Drive Me Crazy

Alan Broach Issue: Section:

Driving in Russia (if you are insanely brave)

Having reached the glorious position of semi-retired I have more time to reflect on the joys of living in Russia. In my very first article for the Fire (way back in 2009) I touched on driving here and would now like to expand on this. Partly this is due to a friend advising that he intends to drive from London to Toronto via Russia, Mongolia and China (and good luck with that Graham).

Some years ago I was listening to a BBC radio program. The 2 presenters were discussing where on the planet one would least like to drive as a foreigner. They suggested Rome, Naples, Mexico City, a few parts of Asia and the Middle East. Then they opened up the phone lines. Caller after caller said ‘Moscow”. The presenters had obviously never been here so were surprised. Anybody who has been here would not be.

I drive in Moscow, or to be more accurate, the 160 kms from our Moscow apartment to our dacha (see previous) and back. Sadly a long time ago I realized that if you cannot beat them you have to join them. At first my wife proudly proclaimed that I had reached the level of “nastayachi voditel” roughly translating as a local Russian driver. However, she recently promoted me to “Dzhigit”. This is an interesting word originally meaning a skillful horseman from the Caucasus but now has the connation of a brave, but not particularly law abiding, man.

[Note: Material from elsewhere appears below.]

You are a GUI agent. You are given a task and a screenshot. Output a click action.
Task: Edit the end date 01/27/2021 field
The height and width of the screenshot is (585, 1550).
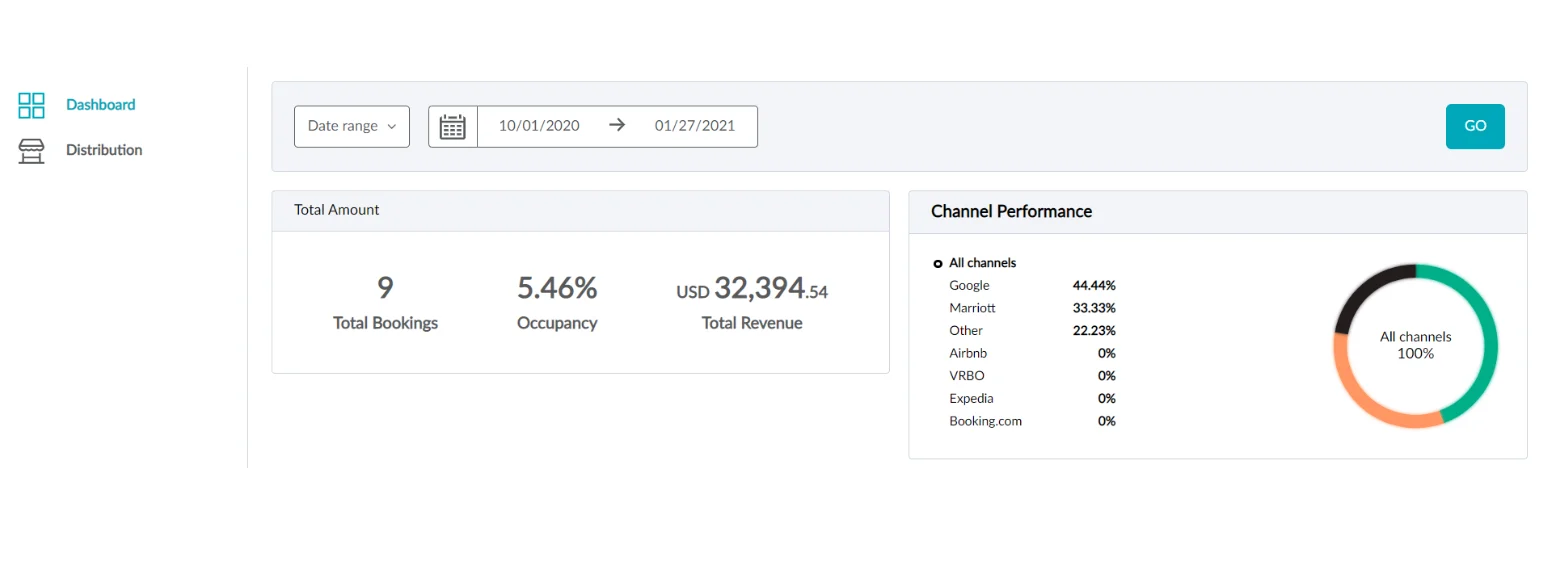(x=694, y=126)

So if you are coming to Russia and are thinking about hiring a car here are a few tips on how to survive:-

  • Don’t hire a car
  • If you do, remember that driving and talking on a mobile phone is obligatory (and no hands free nonsense)
  • Smoke, preferably while talking on the phone (you steer with your knees)
  • Eat an apple (preferably while smoking and talking on phone)
  • Play with SatNav
  • Never slow down or stop at pedestrian crossings (you will be rammed from behind) just try to mow down as few pedestrians as possible
  • Buses and minibuses do not move over, you move over
  • Obeying traffic lights is a good idea (but only when traffic police are about)
  • Don’t drink any alcohol. They have zero tolerance and they enforce it
  • There are no speed limit signs anywhere so just drive a bit slower than the nearest fastest car
  • The hard shoulder and pavements are the equivalent of the inside lane in the US and Europe
  • Never let anyone out from side roads and block crossroads whenever possible
  • If you do weaken and let someone out they will not thank you.
  • Have Russian pop music (truly dreadful) blaring out of all speakers
  • There are no left turns in Moscow (see previous) but that does not mean the car in front won’t turn left anyway
  • Most Russian drivers never passed a driving test (just paid a bribe to get a licence) so they learned to drive by playing Grand Theft Auto 47
  • Throw all rubbish and cigarette ends out of car windows
  • The roads outside major cities are terrible but slowing down for potholes is for wimps

If you follow the above you should fit right in.